Participates in weekly MCO Clinical and Utilization Rounds.
Collaborates with the plan Medical Director, Manager and Director of Utilization and Case Management, on all aspects of member care, including but not limited to medical management, complaints/grievances, utilization of services and social issues.
To perform this job successfully, an individual must be able to satisfactorily perform the essential duties. The requirements listed below are representative of the knowledge, skill, and/or ability required. Reasonable accommodations may be made to enable individuals with disabilities to perform the essential functions.

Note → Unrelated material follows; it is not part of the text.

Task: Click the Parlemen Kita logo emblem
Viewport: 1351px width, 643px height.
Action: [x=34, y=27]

Education and/or Experience
• Graduate of an accredited RN program required; BSN or MSN preferred
• At least five years of clinical experience and three years of case management, community, home health or hospice nursing preferred. CCM and/or ACRN certification desired.

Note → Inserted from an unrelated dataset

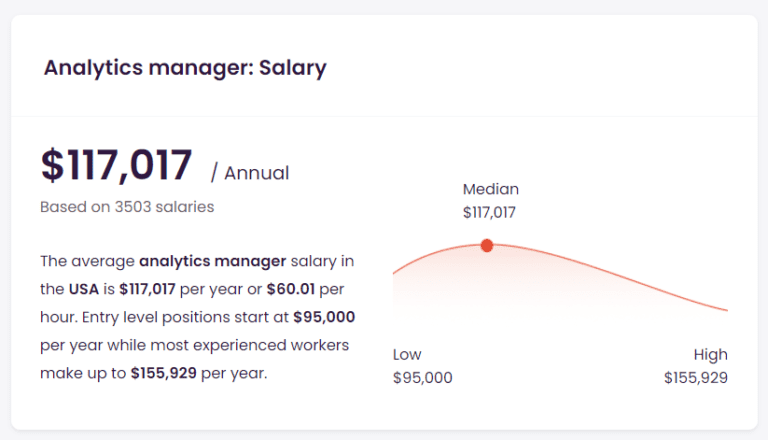This screenshot has width=768, height=440.
Task: Click the "Entry level positions" sentence text
Action: (x=210, y=317)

• Managed Care experience a plus with knowledge of Medicare and Medicaid regulations.
• Certified Case Manager (CCM) or eligible for certification with one year of employment.
• Certified AIDS Care RN (ACRN) or eligible for ANAC certification within two years of employment
Computer/Software Skills & Abilities
To perform this job successfully, an individual should have adequate typing skills and basic knowledge of business software, including but not limited to: MS Word, MS Excel, MS Access data base input to pre-designed forms, Internet Explorer and MS Outlook.

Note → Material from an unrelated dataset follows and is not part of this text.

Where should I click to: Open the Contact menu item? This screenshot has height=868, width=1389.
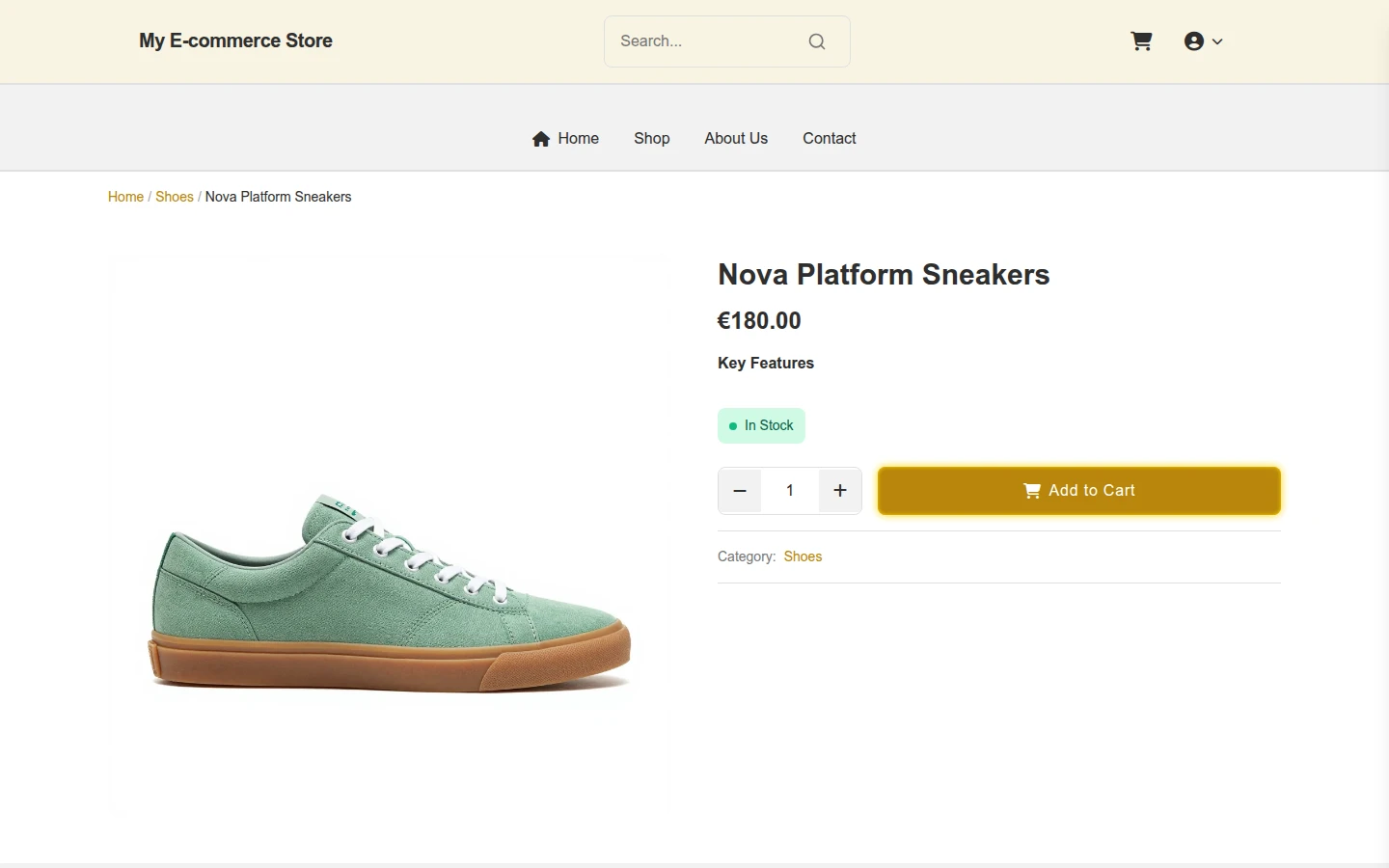[830, 139]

• Excellent written and verbal communication skills.
• Ability to read, analyze, and interpret AHF documents, policies, procedures, publications, and other documents.
• Ability to respond effectively to sensitive inquiries or issues
• Skilled in motivational interviewing techniques to engage member in the plan of care
• Ability to effectively present information and respond to questions from groups of peers, superiors, clients, customers, and the general public.
• Bilingual Spanish and/or Creole a plus.
• Ability to define problems, collect data, establish facts, and draw valid conclusions and express same verbally and/or in writing
• Ability to interpret and follow a flow diagram
• Ability to apply the nursing process to assessment, care planning and patient management
• Ability to prioritize tasks and delegate to the appropriate staff
• Ability to interpret a variety of technical instructions in mathematical or diagram format including abstract and concrete variables
Other Skills & Abilities/Qualifications
• Excellent organizational skills
• Ability to successfully work with various levels of professional and non-professional staff
• Must be able to work independently and as a leader or member of a team
• Knowledge of HIV/AIDS, related medical and patient care issues and concerns in diverse populations
Certificates, Licenses and Registrations
• Unrestricted Registered Nurse licensed by the State of Florida
• Baccalaureate or Advanced Nursing Degree preferred
• Certification in case management and HIV/AIDS preferred
• Valid Florida Driver’s License with proof of automobile liability insurance
Over 80% Local travel. Home and field based position with daily local travel to health care centers, inpatient facilities, physician offices, member homes, AHF Managed Care and Corporate offices. *Travel is specific to the assigned county.